The following Corporate Q&A provides comprehensive and up to date legal information covering:
Whether the personal representatives (PRs) of a deceased shareholder are entitled to exercise the voting and pre-emption rights of that deceased shareholder depends on a number of factors, including the terms of issue of the shares in question, the provisions of the company’s articles of association and the terms of any agreement relating to those shares (eg a shareholders’ agreement).
On the death of a shareholder, their shares are transmitted to their PR automatically (ie they are transferred by operation of law, without any instrument of transfer being required), unless the shares are held jointly. Where the shares are held jointly, the interest of the deceased shareholder passes automatically to any remaining joint shareholder, in accordance with the company’s articles (for further information, see Practice Note: Joint shareholders and Q&A: Can personal representatives transfer shares in a company without a grant of probate?).
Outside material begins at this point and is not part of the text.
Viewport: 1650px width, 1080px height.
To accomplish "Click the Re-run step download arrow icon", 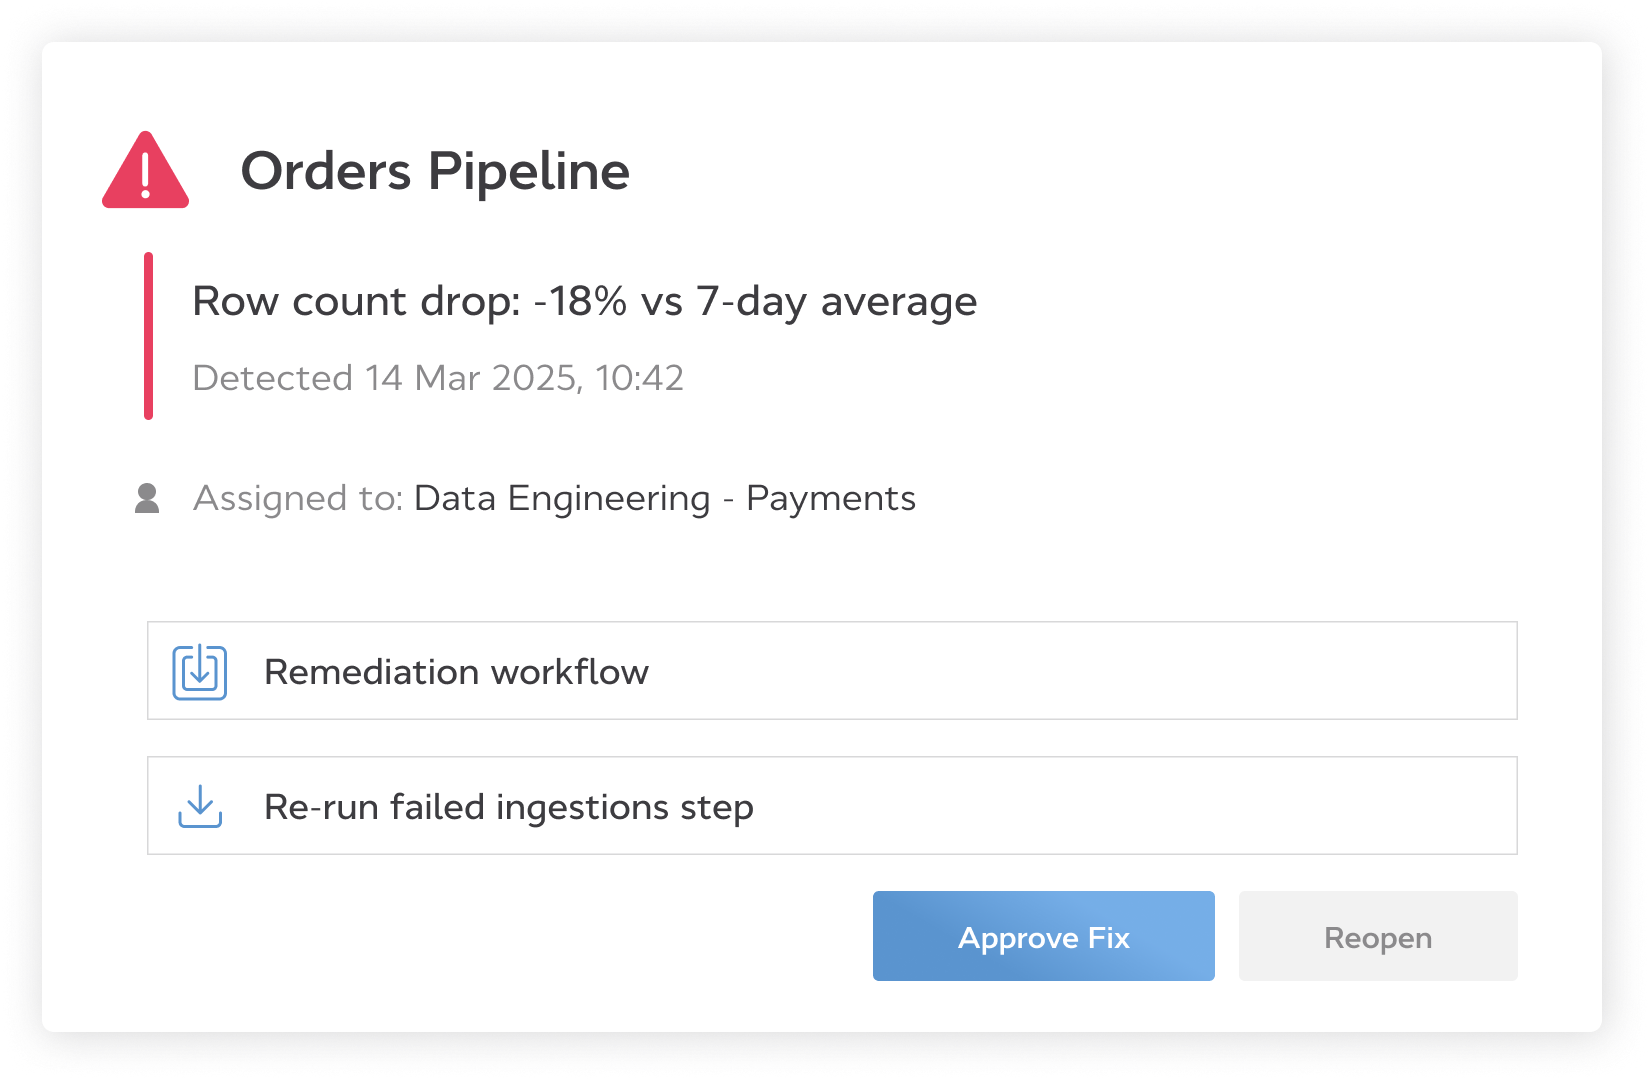I will [x=200, y=806].
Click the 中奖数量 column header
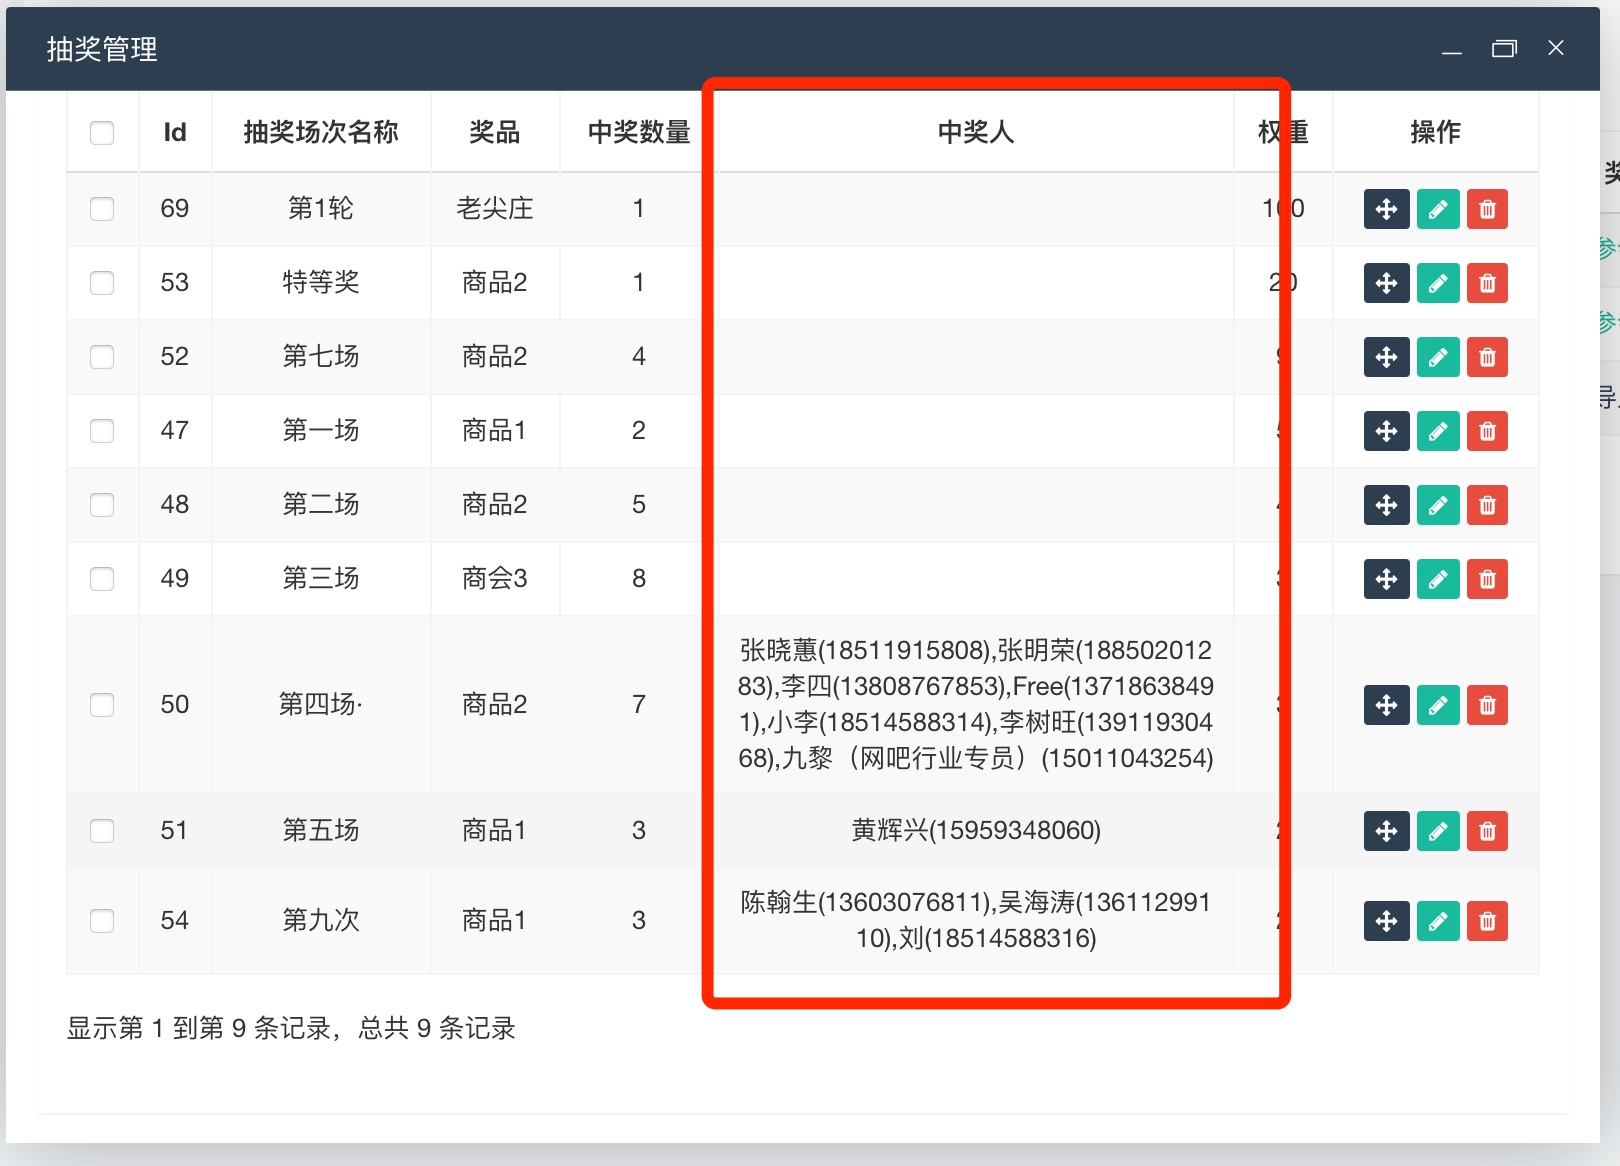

Therefore, the PR of a deceased shareholder are entitled to the shares of that deceased shareholder so far as the company is concerned, because they have legal title to them—this is the case even when the deceased shareholder has bequeathed their shares to a specific legatee (Roberts v Letter 'T' Estates Ltd). The legal title of a PR cannot be bypassed by the company’s articles purporting on the death of the holder to vest the shares in someone else (Re Greene).